Following a meeting held on Monday evening, prominent figures from various farmer unions, including the Bharatiya Kisan Union (Sidhupur) and the Kisan Mazdoor Sangharsh Committee, announced their decision to resume the ‘Dilli Chalo’ protest on Wednesday at 11 am.
Jagjit Singh Dallewal, leader of the Bharatiya Kisan Union (Sidhupur), expressed dissatisfaction with the Centre’s proposal, emphasizing the need for a legal guarantee of MSP across all 23 crops. “We stand by our demand of legal guarantee for MSP on all 23 crops,” Dallewal affirmed during a press briefing, underscoring the unwavering stance of the farmer leaders.
Sarvan Singh Pandher, general secretary of the Kisan Mazdoor Sangharsh Committee, echoed similar sentiments, emphasizing the urgency of their demands. “We will start marching towards Delhi. We should be allowed to protest. We have every right to launch an agitation,” Pandher asserted, highlighting the determination of the protesting farmers.
The farmer leaders criticized the government’s intent, alleging discrepancies in the proposed MSP framework. Pandher accused the government of attempting to implement contract farming under the guise of diversification, a move perceived as unfavorable to the farmers.
This is a reflection of the intent of the government. We want the government to propose all crops,” Pandher stated, emphasizing the need for comprehensive MSP legislation.
The proposal put forward by the Centre, which includes MSP for pulses, maize, and cotton through cooperatives, failed to garner approval from the farmer leaders. Piyush Goyal, Minister of Commerce and Industry, highlighted the benefits of diversification during discussions but faced criticism from the farmer leaders who deemed the proposal insufficient.
Despite the presence of Punjab Chief Minister Bhagwant Mann at the meeting with Union ministers, farmer leaders expressed disappointment at the lack of concrete action on their grievances. Dallewal lamented the ongoing use of force against protesters in Punjab and called for accountability from state authorities.

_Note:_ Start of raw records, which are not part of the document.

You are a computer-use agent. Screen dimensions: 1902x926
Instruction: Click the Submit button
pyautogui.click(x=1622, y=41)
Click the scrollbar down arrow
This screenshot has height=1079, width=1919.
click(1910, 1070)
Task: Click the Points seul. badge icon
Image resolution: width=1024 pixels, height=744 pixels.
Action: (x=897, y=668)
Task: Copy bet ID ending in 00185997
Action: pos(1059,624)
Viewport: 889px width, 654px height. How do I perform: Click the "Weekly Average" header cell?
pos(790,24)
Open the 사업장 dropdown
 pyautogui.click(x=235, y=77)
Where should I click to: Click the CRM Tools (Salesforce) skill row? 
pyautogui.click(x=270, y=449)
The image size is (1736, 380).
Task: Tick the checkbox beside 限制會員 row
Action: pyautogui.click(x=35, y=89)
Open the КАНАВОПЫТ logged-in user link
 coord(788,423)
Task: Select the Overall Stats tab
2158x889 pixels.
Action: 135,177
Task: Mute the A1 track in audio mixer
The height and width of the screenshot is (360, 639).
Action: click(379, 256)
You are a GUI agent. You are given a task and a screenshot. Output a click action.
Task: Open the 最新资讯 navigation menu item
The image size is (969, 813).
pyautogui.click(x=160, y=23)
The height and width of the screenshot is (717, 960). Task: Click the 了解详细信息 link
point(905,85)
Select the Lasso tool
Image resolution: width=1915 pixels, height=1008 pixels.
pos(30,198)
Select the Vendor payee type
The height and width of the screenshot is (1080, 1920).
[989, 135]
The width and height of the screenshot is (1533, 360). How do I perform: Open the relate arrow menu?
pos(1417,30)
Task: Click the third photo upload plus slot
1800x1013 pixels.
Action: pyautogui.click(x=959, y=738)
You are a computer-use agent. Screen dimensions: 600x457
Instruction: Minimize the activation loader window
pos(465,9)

The rejection of the Centre’s offer by farmer leaders underscores the deep-rooted discontent among agricultural communities regarding MSP and related policies. The demand for a legal guarantee of MSP on all crops remains a central point of contention, reflecting the enduring resolve of farmers in their pursuit of economic security and fair treatment.
Meanwhile, the Samyukta Kisan Morcha, a coalition of farmer unions, reaffirmed their support for the ‘Dilli Chalo’ protest and rejected the Centre’s offer as an attempt to divert attention from their core demand for MSP based on the ‘C-2 plus 50 percent’ formula, as recommended in the Swaminathan Commission report.
What is the C2+50% formula?
The MSP established by the government for major crops is determined based on recommendations from the Commission for Agricultural Costs and Prices (CACP). The MSP calculation involves three formulas: A2, A2+FL, and C2. The A2 formula includes the costs incurred by farmers in cultivating a particular crop, including expenses for seeds, fertilizers, pesticides, labor wages, land rent, machinery, and fuel. A2+FL extends to cover all components of A2 as well as the value of the unpaid labor contributed by family members on the farm. The C2 formula comprises A2+FL in addition to costs associated with land ownership, rent, and interest payments on fixed capital.
The Swaminathan Commission recommended setting the Minimum Support Price (MSP) of crops based on the ‘C2+50% formula’. This formula involves not only covering the cost of production calculated under the C2 category but also providing an additional 50 percent on top of it, which is considered the profit margin for farming. This formula aims to address the economic challenges faced by farmers and encourage agricultural growth and sustainability.
Govt Proposes MSP Set at Minimum 50% Above Production Costs
The government’s proposal to ensure that the MSP is set at a minimum of 50 percent above the weighted average cost of production underscores the complexities of the ongoing talks between farmers and the Centre. This divergence highlights the hurdles encountered in reaching a mutual agreement, suggesting that prolonged deliberations are inevitable.
Previous rounds of discussions conducted on February 8, 12, and 15 have not yielded a consensus, with disagreements primarily centered around the enactment of a legal assurance for MSP.
Govt Cites Financial Constraints
Protesting farmers at the Shambhu and Khanauri borders continue to camp after security forces halted their ‘Delhi Chalo’ march aimed at pressuring the Centre to address various demands, including a legal guarantee of MSP for all crops and the implementation of recommendations put forth by the Swaminathan Commission. Additionally, protesters are calling for pensions for farmers and farm laborers, farm loan waivers, no increase in electricity rates, withdrawal of police cases against farmers, relief for victims of the Lakhimpur Kheri violence of 2021, and the reinstatement of the Land Acquisition Act, 2013.
The farmers are advocating for the Centre to enact legislation to establish MSP for all crops. However, the government argues that extending MSP to all crops would place a substantial financial strain on the national exchequer.